Отсюда, из сентября 1831 года, уже явственно просматривается прямая, постепенно переходящая в столбовую, дорога «прогрессистов», которая ведёт в наши скорбные дни — дни, когда всерьёз обсуждается вопрос об утрате нами национальной идентичности, а слова «русский» и «фашист» сплошь и рядом употребляются в качестве синонимов.

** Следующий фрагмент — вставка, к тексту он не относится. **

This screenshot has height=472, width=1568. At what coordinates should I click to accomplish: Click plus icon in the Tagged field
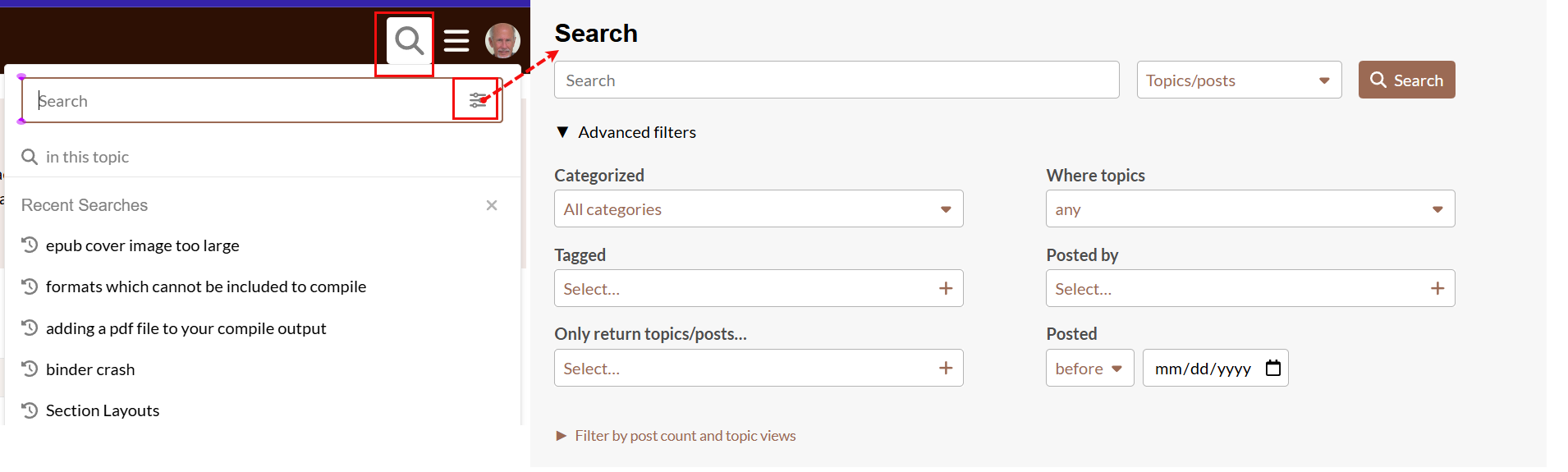pos(946,288)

Итак, Пушкина и Жуковского «разом прорвало» стихами на взятие Варшавы — и в ответ тут же «прорвало» их оппонентов. Но прежде чем перейти к анализу полемических текстов, отметим еще одно важное обстоятельство. Отчетливо обозначившееся с середины 1820-х годов направление духовного развития Пушкина не являлось тайной для современников: они были хорошо знакомы с «Пророком» и иными пушкинскими произведениями, созданными и напечатанными после возвращения поэта из ссылки. Эти тенденции, видимо, не восторгали кого-то, но они и не раздражали публику сверх меры, вызывая разве что язвительные «вольтерианские» комментарии типа: «Он был задран стихами его преосвященства…»* и т. п. Зато антипольские идеологические стихи сразу же вызвали бурю отрицательных эмоций. На ком-то шапка горит: пушкинские критики непреднамеренно продемонстрировали мировоззренческий потолок тогдашнего российского либерализма, для которого «заоблачная келья» поэта попросту находилась вне сферы приоритетных интересов и, следовательно, не требовала серьёзного разбора.
Чем же столь жестоко провинились авторы брошюры «На взятие Варшавы» перед просвещёнными либералами, с которыми их связывало давнее приятельство? Смеем утверждать, что в нижеследующем обозрении прегрешений и контраргументов все цитаты из текстов соответствуют контекстам, а в используемых контаминациях фрагментов нет нарочитых смысловых искажений.